By Rosa Carlino, Cheadles LLP - November 10, 2018
A will is a legal document that provides instructions on how an individual’s estate will be distributed after death. It comes into effect only after a person dies. The purpose of a will, in general, is to ensure that the estate is distributed in the manner the deceased desired, to provide authority to the estate trustee, and to provide protection for the estate and for the rightful beneficiaries.
The standard will should include, at the very minimum: appointment of an estate trustee, authorizing the estate trustee to act on behalf of the estate, and instructions for the distribution of the proceeds of the estate. The will can also include provisions for investment of trusts, charitable giving, appointment of a guardian for children, funeral instructions, and many more.
A will encompasses all of the assets of the deceased, but there are some exceptions. The estate generally includes real property, vehicles, interests in corporations, investments, bank accounts, jewelry, artwork, etc. If the value of these assets is over $50,000, and/or you have real property (i.e. land) in your name solely, an appointment of an estate trustee would be required at your death before any of these assets could be distributed. This appointment also requires a valuation of the assets of the deceased. The valuation is necessary to calculate estate administration taxes.
Some assets do not fall under the will and would not need to be included in the valuation for taxes payable. For instance, TFSA, RRSP, life insurance policy or pension that have a named beneficiary are not included in a will. This is beneficial because the named beneficiary receives the full amount of the account/plan/policy without delay. Remember though, that a will cannot change that designation so make sure you have the correct beneficiary listed under each plan.
Furthermore, a home owned with other individual(s) as “joint tenants” does not fall under a will. Upon the death of a joint tenant, his or her interest in that home automatically transfers to the joint owner(s). This arrangement is very common between spouses. However, it could cause problems, for example, in the event that a brother and a sister jointly own a multi-family cottage. If the brother wanted his ownership to be included in his will to be left to his spouse, the ownership must be changed to tenancy-in-common.

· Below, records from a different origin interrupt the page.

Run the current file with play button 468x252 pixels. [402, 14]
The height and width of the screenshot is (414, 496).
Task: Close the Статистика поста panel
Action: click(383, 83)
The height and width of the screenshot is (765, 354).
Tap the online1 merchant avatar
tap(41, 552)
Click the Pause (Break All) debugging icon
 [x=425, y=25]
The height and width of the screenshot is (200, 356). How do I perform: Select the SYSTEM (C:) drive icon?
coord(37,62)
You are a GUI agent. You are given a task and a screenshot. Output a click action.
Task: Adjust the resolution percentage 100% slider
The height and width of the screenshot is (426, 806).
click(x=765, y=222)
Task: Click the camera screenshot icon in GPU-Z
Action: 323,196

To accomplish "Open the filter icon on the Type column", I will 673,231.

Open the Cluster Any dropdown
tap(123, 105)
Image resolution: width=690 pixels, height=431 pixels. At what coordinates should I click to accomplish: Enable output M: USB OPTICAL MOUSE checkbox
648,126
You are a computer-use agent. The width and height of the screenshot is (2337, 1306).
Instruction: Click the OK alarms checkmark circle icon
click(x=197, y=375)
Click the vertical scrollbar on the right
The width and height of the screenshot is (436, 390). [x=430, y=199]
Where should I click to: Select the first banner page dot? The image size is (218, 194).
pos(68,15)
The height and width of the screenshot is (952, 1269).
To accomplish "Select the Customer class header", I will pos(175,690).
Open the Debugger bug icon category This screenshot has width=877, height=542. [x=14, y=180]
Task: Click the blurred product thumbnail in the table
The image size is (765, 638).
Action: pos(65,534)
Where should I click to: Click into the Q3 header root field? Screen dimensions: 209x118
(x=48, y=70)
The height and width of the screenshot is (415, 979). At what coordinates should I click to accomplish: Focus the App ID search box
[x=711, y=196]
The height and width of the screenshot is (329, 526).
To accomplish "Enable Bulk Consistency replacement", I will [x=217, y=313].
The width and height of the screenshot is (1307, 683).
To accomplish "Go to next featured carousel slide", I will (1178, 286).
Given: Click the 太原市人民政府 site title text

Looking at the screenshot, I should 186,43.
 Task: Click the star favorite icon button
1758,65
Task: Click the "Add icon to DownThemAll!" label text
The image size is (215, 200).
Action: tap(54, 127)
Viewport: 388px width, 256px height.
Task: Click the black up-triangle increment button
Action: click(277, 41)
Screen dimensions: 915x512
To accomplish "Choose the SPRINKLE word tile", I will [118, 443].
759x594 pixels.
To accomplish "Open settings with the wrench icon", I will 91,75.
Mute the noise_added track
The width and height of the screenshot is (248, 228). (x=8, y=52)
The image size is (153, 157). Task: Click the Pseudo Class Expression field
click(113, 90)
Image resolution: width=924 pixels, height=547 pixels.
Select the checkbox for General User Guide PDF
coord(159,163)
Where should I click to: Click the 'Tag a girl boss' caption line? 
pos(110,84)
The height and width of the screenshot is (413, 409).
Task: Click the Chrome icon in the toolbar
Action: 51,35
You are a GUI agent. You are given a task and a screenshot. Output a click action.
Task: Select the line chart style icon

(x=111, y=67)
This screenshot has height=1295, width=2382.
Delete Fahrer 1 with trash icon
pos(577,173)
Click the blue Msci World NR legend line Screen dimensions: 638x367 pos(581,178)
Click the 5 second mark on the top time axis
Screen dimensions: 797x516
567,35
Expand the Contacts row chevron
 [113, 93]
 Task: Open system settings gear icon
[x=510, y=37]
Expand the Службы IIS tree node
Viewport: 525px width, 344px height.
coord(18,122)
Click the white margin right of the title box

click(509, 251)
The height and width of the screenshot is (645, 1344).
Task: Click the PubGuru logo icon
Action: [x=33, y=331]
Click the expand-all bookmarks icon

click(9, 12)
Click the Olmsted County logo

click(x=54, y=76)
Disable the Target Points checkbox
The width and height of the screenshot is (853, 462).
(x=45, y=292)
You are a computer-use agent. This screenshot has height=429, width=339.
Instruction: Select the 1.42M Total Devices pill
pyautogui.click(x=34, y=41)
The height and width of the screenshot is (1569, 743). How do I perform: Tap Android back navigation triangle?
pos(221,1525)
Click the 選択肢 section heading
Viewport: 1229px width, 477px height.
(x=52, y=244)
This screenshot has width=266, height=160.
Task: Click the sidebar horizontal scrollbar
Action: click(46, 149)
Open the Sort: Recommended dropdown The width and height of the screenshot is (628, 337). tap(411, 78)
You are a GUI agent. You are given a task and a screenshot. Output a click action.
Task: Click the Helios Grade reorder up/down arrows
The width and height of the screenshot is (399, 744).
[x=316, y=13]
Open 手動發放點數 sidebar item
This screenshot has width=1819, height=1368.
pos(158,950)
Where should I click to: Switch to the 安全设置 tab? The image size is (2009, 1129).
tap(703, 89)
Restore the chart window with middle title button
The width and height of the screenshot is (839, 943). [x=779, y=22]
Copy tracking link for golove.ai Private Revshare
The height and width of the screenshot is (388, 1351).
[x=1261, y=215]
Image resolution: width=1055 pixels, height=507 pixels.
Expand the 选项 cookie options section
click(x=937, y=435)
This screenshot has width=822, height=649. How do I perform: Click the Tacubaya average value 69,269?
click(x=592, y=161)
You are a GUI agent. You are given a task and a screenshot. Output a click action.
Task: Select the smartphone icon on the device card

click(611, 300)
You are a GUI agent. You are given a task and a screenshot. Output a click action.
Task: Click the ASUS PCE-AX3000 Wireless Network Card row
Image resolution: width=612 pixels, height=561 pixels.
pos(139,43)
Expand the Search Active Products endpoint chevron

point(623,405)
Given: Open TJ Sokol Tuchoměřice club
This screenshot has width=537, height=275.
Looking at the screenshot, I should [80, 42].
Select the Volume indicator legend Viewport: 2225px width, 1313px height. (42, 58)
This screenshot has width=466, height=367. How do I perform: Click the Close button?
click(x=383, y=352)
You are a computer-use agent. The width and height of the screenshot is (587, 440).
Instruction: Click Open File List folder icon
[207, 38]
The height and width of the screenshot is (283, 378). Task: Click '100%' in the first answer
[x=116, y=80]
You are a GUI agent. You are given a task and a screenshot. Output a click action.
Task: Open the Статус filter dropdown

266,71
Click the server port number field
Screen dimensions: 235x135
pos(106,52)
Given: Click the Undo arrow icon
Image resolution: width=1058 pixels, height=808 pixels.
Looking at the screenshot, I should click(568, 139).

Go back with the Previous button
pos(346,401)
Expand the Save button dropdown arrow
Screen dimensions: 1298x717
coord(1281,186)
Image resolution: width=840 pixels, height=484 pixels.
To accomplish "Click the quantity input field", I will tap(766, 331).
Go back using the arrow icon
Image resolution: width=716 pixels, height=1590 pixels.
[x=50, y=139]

If drafted improperly, a will can accidentally disinherit a beneficiary or include unintended beneficiaries. Additionally, an improperly executed will can be deemed invalid. This can happen if the will is unsigned, there are improper or insufficient witnesses, or unclear wording, among others. If your will is deemed invalid in Ontario, your estate will be distributed as if you did not have a will, or in other words, in accordance with the intestate rules under the Succession Law Reform Act, 1990.
This article is intended only as general information and should not be relied on as legal advice.